Output only the lines below that start at the line containing "Open table preferences gear icon" and end at the line containing "The image size is (829, 643).", with both ends kept.
Top of Given data
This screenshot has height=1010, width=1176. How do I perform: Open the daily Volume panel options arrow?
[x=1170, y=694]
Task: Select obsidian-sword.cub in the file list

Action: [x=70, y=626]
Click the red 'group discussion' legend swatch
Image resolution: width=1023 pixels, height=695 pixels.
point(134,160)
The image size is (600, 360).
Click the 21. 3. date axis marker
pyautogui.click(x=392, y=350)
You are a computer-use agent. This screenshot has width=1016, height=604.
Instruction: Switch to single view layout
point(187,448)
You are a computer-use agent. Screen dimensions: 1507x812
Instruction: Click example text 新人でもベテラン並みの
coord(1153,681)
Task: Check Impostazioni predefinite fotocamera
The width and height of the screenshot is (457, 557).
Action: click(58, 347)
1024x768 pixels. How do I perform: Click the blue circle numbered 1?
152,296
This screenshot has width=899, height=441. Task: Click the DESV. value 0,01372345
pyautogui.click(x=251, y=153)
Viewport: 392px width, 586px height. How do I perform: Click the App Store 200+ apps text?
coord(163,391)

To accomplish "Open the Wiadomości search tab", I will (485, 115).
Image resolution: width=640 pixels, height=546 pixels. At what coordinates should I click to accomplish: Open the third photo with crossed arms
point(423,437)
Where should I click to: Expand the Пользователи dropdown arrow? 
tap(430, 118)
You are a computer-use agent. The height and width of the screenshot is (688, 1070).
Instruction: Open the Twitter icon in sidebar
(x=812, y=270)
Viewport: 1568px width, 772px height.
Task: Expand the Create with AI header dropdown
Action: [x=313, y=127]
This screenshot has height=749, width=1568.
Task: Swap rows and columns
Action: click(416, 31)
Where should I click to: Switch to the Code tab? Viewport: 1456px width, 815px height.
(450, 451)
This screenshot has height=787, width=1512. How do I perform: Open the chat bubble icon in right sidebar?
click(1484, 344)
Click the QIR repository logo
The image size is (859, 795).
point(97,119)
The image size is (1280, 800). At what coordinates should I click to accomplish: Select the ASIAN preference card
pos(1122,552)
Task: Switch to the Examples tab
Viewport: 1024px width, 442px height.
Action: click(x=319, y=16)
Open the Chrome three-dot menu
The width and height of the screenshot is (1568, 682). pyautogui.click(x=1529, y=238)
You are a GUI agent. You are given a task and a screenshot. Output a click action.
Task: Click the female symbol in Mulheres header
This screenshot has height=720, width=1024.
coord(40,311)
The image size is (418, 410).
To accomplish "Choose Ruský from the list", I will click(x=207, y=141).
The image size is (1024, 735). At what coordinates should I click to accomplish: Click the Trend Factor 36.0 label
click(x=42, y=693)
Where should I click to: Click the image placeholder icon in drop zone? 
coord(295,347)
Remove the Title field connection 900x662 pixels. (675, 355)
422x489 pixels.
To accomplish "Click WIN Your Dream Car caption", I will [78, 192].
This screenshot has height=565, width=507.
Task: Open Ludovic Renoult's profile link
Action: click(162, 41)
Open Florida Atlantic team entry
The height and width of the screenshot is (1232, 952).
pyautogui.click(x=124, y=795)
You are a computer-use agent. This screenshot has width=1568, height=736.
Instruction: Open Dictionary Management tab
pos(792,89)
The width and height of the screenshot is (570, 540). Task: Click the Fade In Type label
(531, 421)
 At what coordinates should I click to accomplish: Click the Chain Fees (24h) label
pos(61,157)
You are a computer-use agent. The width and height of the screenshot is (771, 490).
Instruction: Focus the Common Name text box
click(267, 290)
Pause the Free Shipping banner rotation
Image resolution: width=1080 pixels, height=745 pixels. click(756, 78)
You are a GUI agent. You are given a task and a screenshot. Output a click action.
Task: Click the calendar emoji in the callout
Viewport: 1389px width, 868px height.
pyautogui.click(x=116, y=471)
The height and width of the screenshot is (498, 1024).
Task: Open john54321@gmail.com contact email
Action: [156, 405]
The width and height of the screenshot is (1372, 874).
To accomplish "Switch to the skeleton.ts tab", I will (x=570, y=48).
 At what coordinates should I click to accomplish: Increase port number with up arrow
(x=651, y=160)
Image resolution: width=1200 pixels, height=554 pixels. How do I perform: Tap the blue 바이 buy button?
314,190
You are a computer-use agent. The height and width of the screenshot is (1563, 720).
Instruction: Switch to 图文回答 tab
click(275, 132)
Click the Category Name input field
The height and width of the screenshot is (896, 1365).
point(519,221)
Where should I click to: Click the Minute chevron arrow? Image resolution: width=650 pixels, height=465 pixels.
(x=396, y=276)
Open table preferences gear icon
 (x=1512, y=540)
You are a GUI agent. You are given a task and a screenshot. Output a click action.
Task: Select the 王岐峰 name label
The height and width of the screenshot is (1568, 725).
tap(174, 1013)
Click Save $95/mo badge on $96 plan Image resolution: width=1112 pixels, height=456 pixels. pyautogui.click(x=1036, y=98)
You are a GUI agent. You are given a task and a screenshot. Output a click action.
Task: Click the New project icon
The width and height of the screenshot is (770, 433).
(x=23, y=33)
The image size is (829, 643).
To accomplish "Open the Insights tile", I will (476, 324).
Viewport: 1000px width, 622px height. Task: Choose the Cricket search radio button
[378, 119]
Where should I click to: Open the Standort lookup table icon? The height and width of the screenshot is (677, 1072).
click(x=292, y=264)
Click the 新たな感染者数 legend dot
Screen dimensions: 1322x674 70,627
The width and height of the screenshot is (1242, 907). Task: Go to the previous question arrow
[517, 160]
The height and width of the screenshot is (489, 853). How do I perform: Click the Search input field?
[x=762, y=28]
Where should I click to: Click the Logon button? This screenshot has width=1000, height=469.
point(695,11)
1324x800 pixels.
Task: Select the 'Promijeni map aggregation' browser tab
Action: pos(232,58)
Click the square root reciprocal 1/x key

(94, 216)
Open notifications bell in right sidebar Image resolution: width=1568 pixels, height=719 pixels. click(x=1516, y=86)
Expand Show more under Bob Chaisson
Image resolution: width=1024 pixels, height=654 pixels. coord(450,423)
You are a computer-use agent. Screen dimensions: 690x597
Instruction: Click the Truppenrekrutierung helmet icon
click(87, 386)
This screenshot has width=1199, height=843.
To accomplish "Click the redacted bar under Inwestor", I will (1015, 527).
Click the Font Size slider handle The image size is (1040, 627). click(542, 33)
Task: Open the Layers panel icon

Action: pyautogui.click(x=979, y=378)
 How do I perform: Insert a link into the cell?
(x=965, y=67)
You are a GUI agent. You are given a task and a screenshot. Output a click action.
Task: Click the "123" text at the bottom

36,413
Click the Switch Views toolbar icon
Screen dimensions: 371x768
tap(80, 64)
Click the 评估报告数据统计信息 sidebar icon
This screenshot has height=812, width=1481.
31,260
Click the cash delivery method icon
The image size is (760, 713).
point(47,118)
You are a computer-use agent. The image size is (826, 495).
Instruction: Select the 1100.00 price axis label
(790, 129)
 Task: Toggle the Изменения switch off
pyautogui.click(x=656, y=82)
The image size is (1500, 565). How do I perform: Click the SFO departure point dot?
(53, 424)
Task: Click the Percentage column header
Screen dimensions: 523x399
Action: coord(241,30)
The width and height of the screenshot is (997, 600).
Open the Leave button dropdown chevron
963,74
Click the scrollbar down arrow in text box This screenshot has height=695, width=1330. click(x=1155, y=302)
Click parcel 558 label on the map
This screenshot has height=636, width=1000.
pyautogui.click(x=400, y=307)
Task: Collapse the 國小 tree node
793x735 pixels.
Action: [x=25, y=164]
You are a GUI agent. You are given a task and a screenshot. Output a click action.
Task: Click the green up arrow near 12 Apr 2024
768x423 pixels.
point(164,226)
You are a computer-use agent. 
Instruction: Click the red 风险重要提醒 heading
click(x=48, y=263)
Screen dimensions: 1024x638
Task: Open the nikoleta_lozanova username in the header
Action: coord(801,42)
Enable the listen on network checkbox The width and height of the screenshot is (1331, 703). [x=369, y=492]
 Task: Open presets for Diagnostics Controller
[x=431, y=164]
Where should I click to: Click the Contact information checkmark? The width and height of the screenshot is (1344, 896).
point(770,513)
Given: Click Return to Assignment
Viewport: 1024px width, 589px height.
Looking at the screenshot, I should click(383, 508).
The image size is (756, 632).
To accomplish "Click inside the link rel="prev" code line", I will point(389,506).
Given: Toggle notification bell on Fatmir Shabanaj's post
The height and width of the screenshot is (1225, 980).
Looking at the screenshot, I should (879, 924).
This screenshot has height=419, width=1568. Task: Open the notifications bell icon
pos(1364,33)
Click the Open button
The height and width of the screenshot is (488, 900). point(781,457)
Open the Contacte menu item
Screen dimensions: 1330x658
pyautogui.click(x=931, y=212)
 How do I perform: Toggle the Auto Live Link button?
Bottom of Given data
The completed task:
Open table preferences gear icon
 (x=1512, y=540)
You are a GUI agent. You are given a task and a screenshot. Output a click action.
Task: Select the 王岐峰 name label
The height and width of the screenshot is (1568, 725).
tap(174, 1013)
Click Save $95/mo badge on $96 plan Image resolution: width=1112 pixels, height=456 pixels. pyautogui.click(x=1036, y=98)
You are a GUI agent. You are given a task and a screenshot. Output a click action.
Task: Click the New project icon
The width and height of the screenshot is (770, 433).
(x=23, y=33)
The image size is (829, 643).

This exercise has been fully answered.